Date: Thursday 5 March 2020
Location: CAT Gallery
A FREE EVENT
Limited places // Bookings essential
Be part of a conversation with Marcus Hughes, Ruth Langford and others to speculate on what a First Nations festival in Tasmania could be. Reserved for Healing is an adjunct to walantanalinany palingina (WaPa) and is an evolving series of interventions in the CAT gallery made up of installations, symposium and other forms of information sharing. We hope that the conversation space within Reserved for Healing will provoke an enquiry into what the wider community and arts sector can do in preparation for the festival and to truly hear the depth of story. This symposium will follow a discussion held earlier in the day between members of the local Aboriginal community that focussed on identifying cultural protocols and processes to ensure the telling of story is a healing journey for Indigenous people.
Caroline Briggs Martin is a direct descendant of the Briggs family and Custodian of Boonwurrung Country; her Ancestral lands extend from the Werribee River inland Melbourne, Port Phillip and Westernport Bays and along the Mornington Peninsula coast to Wilson’s Promontory. Caroline is the Creative Director of YIRRAMBOI, Melbourne’s premier biennial First Nations arts and cultural event. Caroline managed Koorie community engagement and involvement in the development of the First Peoples exhibition, Bunjilaka Aboriginal Cultural Centre, Melbourne Museum in 2013 and in 2015 she created her own cultural strengthening and consultancy business, Yalukit Marnang. Yalukit Marnang Consultancy in partnership with ILBIJERRI Theatre Company were recently awarded the State of Victoria’s largest investment, through Creative State for a single project that enables them to give voice to the strength and resilience of Boonwurrung Matriarchal Ancestor Louisa Briggs, titled: Bagurrk meaning ‘Woman’ in the language of the Boonwurrung. This production will be presented in late 2021.
Marcus Hughes is a descendant of the Mununjali peoples of the Yugambeh nation. He has worked within the arts and cultural sector throughout Australia and the UK as a producer, presenter and advocate, and is currently the Head of Indigenous Engagement and Strategy at the Museum of Applied Arts and Sciences (MAAS) at the Powerhouse Museum. In 2014 he addressed the 6th World Summit on Arts and Culture in Chile and was Adjunct Associate Professor at Victoria University’s Moondani Balluk Indigenous Academic Unit. Marcus sits on the Australian Museums and Galleries Association National Council, the National Film and Sound Archive’s Indigenous Connections Committee, and is an Adjunct Associate Professor at Western Sydney University’s School of Humanities & Communication Arts.

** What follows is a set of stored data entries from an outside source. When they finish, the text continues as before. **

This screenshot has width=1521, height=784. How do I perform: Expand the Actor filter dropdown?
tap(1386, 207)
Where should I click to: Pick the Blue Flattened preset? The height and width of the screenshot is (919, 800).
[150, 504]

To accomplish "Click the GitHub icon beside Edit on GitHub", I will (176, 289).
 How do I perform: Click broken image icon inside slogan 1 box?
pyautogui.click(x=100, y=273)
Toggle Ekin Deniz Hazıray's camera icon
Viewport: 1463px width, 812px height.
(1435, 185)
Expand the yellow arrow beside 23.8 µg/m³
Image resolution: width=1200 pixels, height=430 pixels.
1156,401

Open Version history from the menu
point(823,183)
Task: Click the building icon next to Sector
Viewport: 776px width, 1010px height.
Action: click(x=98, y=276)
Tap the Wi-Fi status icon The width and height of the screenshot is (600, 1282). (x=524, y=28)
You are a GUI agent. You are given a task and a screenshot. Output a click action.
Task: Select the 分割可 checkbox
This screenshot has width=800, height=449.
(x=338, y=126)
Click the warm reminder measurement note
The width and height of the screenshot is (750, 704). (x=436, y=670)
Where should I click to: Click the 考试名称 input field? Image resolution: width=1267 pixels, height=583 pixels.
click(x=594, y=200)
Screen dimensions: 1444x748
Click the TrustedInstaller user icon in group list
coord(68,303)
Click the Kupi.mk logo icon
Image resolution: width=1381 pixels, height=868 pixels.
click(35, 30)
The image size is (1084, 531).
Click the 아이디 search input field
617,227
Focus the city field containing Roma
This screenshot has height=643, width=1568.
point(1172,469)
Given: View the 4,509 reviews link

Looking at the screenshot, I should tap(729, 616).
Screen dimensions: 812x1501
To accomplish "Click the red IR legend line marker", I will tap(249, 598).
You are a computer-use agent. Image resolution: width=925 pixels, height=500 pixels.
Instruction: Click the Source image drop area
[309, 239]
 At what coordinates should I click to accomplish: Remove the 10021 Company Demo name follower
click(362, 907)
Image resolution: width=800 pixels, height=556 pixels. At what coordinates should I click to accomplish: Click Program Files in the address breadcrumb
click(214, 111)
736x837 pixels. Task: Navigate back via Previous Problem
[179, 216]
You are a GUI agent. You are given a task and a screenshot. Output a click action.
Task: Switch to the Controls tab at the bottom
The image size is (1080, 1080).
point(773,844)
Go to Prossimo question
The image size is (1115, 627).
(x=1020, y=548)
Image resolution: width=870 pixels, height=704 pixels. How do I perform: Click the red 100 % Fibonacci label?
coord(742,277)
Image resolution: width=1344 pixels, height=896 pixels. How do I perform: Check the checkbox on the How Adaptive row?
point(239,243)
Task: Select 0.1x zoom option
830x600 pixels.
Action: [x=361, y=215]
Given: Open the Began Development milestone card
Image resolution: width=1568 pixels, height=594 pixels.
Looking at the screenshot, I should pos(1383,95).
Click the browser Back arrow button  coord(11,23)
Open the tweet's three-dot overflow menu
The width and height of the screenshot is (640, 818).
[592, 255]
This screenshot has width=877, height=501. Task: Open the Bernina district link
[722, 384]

As a Song woman and Story Teller, Ruth Langford draws upon the cultural knowledge of her Yorta Yorta mother and the Tasmanian Aboriginal community where she was born and continues to live. Ruth is WaPa Creative Producer and established the Aboriginal owned and operated social enterprise, Nayri Niara, that incorporates the LongHouse, a communal creation hub in Hobart. Combining over twenty years traveling the world sitting with Indigenous Elders, Senior Knowledge Keepers and World Wisdom Teachers with conscious research, Ruth’s vision is to connect people to the ancient wisdom of Indigenous teachings in a contemporary and relevant context through the expression of cultural arts, ceremony and ritual.
This symposium will be held in the CAT Gallery the day before the Reserved for Healing exhibition opening. Reserved for Healing has been developed through CAT and walantanalinany palingina (WaPa) working with support from the Australia Council’s Chosen initiative. WaPa and CAT partner on building capacity for delivering the First Nations festival, WaPa 22Ten22.